Fig. 1:	Responses of the isolated perfused rabbit heart to sodium stibogluconate, paromomycin and the combination of the 2 drugs

Fig. 2:	Responses of the isolated rabbit aortic strip to sodium stibogluconate and paromomycin

Isolated rabbit aortic strip: Both sodium stibogluconate and paromomycin when added in a dose of 32 μg mL^-1 has neither stimulatory nor inhibitory effect on the rabbit aortic strip. Prior administration of each these drugs did not antagonize the stimulatory effect of noradrenaline (16 μg mL^-1) thus, they has no alpha antagonistic property.

Isolated rat uterus: Sodium stibogluconate and paromomycin in a dose of 16 μg mL^-1 has no effect on the isolated non contracting rat uterus. Similarly, they didn’t relax the contractile rat uterus.

Isolated rabbit intestine: Sodium stibogluconate and paromomycin when added in a dose of 32 μg mL^-1 they produced no effects on the isolated rabbit intestine.

The pharmacodynamics effect and interactions of paromomycin and sodium stibogluconate was investigated in isolated perfused rabbit heart, rabbit aortic strip and intestine as well as isolated rat uterus. When sodium stibogluconate was added in a dose of 16 μg mL^-1 to the isolated perfused rabbit heart it produced a slight increase in the force of heart contraction; where as paromomycin in a dose of 16 μg mL^-1 produced no effect. The combination of 2 drugs at the same concentration increased the force of contraction slightly; this may be due to the effect of sodium stibogluconate and that paromomycin has no effect on the response (Fig. 1). Both drugs when added in a dose up to 32 μg mL^-1 have neither stimulatory nor inhibitory effect on the rabbit aortic strip. Prior administration of each these drugs did not antagonize the stimulatory effect of noradrenaline (16 μg mL^-1) in this organ, suggesting that they have no alpha antagonistic property (Fig. 2).

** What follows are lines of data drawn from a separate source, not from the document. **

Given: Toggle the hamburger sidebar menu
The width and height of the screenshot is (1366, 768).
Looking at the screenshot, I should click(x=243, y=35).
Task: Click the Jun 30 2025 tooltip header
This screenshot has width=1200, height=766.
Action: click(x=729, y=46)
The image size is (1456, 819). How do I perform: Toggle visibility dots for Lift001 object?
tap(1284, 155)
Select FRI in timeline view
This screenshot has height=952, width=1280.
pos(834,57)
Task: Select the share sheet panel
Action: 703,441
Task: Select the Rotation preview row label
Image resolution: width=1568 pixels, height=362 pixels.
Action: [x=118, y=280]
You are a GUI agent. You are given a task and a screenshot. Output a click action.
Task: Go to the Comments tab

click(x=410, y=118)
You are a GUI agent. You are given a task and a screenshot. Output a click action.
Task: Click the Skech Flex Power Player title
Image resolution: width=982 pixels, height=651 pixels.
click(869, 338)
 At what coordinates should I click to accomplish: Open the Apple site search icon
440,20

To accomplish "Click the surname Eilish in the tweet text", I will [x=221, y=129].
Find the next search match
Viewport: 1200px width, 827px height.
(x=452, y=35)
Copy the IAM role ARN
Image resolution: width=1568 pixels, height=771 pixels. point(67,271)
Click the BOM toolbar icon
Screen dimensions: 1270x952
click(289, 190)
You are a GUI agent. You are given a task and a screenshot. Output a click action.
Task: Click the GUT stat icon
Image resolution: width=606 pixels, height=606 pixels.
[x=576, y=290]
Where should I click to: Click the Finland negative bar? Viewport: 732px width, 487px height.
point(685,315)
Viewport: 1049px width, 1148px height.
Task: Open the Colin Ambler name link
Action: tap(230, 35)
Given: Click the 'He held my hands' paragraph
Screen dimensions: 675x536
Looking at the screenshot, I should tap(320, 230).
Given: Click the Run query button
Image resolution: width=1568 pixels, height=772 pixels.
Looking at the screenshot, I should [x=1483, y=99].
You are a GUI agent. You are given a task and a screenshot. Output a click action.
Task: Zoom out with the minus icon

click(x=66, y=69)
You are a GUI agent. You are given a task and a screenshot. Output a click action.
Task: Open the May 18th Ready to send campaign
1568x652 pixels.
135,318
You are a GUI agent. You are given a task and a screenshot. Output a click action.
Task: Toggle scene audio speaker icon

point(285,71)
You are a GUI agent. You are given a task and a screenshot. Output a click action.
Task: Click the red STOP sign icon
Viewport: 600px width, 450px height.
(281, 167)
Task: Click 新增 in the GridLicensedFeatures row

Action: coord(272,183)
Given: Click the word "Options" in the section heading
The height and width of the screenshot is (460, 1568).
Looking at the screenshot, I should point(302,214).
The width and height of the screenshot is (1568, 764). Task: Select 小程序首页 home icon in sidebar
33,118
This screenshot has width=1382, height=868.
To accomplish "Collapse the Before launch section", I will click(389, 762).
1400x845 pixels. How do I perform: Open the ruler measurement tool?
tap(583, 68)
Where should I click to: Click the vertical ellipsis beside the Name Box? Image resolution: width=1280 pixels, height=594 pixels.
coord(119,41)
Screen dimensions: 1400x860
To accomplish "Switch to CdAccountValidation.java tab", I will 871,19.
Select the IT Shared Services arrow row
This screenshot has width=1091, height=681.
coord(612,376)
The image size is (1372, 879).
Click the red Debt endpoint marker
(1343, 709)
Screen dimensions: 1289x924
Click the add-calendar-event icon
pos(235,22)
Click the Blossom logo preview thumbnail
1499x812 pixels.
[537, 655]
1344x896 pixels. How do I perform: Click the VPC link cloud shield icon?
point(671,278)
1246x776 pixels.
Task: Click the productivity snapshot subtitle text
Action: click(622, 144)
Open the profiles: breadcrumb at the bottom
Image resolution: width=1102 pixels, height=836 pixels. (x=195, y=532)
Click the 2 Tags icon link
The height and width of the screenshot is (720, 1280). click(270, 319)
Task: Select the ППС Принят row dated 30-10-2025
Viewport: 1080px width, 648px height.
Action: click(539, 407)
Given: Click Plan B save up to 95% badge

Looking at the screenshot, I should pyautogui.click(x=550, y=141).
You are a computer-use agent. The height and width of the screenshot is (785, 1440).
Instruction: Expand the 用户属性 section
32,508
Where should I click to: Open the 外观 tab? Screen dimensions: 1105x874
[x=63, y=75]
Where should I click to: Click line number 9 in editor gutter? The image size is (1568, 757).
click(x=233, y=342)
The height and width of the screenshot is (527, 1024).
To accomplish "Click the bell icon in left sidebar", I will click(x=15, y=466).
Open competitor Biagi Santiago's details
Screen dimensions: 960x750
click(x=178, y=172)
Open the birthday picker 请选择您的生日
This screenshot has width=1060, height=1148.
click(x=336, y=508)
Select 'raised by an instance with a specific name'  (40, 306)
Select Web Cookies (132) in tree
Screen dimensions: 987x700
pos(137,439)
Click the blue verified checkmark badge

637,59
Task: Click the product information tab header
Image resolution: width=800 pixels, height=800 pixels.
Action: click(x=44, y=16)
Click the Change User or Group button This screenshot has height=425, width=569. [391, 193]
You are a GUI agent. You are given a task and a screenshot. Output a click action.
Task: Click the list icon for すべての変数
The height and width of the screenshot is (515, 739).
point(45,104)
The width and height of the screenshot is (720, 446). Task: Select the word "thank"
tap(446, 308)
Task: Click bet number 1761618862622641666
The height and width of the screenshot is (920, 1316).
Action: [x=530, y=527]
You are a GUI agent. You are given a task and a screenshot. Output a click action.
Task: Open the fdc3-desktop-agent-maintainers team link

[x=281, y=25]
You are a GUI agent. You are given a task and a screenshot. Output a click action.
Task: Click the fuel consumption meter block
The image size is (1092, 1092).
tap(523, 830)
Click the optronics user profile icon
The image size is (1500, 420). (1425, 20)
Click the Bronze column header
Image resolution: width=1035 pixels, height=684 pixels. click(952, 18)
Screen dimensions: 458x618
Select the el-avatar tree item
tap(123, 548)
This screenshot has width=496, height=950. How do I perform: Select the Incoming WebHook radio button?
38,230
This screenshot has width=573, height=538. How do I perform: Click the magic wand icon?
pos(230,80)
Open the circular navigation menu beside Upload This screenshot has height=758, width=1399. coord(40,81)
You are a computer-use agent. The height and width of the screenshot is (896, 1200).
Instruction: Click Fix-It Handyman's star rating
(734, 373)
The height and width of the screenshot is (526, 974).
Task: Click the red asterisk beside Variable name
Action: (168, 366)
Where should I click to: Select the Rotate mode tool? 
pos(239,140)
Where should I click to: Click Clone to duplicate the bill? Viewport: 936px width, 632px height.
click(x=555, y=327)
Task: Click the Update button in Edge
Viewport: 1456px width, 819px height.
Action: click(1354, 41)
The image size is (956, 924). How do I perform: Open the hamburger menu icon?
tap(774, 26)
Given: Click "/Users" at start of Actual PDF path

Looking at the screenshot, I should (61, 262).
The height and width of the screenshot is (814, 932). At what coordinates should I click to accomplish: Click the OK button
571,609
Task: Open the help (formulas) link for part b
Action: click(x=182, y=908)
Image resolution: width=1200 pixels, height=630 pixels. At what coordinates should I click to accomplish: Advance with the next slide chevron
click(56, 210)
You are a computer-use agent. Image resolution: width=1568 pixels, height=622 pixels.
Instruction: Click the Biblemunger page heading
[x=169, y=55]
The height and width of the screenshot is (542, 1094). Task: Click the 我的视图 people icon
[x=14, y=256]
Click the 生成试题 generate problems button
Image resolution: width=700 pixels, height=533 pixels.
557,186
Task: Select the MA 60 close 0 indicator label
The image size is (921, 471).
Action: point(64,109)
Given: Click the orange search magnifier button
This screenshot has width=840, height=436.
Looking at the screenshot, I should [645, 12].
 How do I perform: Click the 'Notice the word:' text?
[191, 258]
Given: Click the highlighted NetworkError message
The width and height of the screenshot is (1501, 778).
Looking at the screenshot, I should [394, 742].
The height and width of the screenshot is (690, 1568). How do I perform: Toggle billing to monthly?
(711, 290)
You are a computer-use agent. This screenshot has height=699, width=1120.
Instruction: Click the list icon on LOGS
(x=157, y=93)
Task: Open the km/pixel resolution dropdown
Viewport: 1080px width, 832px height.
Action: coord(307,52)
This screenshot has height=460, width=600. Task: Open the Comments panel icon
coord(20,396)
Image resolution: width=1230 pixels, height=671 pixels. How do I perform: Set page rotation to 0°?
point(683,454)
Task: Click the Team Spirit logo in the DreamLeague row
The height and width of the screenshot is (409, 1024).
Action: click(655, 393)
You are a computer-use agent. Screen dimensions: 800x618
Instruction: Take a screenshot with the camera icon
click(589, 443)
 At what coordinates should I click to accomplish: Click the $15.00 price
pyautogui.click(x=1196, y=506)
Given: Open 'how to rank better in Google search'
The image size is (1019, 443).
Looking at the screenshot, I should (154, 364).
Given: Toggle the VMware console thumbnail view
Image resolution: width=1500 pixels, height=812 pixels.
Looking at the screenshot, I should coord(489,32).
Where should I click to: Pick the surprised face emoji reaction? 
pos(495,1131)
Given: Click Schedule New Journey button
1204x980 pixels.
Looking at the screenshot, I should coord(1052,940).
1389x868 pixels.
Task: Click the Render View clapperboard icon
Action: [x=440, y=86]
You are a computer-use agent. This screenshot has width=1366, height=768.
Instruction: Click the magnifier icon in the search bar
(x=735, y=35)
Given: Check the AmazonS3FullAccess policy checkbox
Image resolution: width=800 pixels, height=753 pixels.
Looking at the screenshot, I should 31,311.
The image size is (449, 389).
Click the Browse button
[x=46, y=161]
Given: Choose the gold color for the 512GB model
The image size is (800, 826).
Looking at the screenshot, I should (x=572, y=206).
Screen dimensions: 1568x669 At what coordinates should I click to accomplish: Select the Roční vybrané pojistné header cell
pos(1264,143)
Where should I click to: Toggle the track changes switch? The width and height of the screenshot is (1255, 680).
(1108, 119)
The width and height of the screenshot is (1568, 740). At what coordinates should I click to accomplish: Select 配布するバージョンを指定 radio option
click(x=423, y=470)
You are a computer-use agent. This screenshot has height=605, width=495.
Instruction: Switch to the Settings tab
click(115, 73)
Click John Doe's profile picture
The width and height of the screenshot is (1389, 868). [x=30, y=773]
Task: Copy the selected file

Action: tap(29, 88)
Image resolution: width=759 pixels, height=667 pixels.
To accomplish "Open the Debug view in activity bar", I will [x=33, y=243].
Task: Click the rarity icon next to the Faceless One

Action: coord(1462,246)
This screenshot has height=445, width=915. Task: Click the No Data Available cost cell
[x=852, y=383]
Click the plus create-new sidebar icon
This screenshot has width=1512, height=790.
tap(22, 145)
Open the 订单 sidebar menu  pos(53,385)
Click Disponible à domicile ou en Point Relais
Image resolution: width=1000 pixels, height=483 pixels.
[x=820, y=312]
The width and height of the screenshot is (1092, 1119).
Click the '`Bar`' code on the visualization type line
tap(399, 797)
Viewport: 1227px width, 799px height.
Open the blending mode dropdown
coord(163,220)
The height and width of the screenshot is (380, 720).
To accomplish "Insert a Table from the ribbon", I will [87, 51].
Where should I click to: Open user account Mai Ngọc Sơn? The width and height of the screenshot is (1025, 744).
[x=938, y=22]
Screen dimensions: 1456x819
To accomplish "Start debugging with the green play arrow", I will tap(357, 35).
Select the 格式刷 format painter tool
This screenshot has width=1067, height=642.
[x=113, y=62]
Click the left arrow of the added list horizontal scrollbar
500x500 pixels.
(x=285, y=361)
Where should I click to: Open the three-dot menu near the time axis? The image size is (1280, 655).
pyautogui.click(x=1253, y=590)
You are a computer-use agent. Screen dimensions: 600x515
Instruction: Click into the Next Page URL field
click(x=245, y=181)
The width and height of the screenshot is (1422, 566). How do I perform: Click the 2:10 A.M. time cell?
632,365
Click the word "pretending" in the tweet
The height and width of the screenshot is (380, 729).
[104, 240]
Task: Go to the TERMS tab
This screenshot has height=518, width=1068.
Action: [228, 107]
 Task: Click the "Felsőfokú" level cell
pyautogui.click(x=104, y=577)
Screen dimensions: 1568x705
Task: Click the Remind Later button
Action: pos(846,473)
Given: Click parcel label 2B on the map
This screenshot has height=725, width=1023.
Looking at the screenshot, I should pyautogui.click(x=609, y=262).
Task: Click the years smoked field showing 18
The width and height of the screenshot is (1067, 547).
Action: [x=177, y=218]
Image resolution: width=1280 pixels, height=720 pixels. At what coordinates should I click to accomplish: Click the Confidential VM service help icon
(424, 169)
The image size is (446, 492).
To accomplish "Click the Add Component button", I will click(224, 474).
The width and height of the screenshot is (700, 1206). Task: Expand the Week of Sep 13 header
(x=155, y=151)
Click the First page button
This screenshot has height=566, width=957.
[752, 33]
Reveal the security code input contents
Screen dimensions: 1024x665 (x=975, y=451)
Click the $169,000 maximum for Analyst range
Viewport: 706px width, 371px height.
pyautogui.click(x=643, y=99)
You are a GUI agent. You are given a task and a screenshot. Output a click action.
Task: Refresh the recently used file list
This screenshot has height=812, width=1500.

Both drugs in a dose of 16 μg mL^-1 either separately or in combination produce no effect on the rat uterus preparation wether in contracting or non contracting state. Similarly, the 2 drugs didn’t relax the contractile rat uterus (Fig. 3). Similarly, the 2 drugs when added in a dose of 32 μg mL^-1 produced no effects on the isolated rabbit intestine (Fig. 4).

Fig. 3:	Responses of the isolated rat uterus to sodium stibogluconate and paromomycin

Fig. 4:	Responses of the isolated rabbit intestine to sodium stibogluconate, paromomycin and the combination of the 2 drugs

CONCLUSION

Thus, these results showed that these drugs have no significant effects on various isolated animal tissues except the effect of sodium stibogluconate on the isolated perfused rabbit heart that produced a very slight increase in the force of heart contraction and there fore it should be used with caution in patients with heart problems. Also these results indicated that the 2 drugs have no synergistic effect on various isolated animals tissue when they were added together.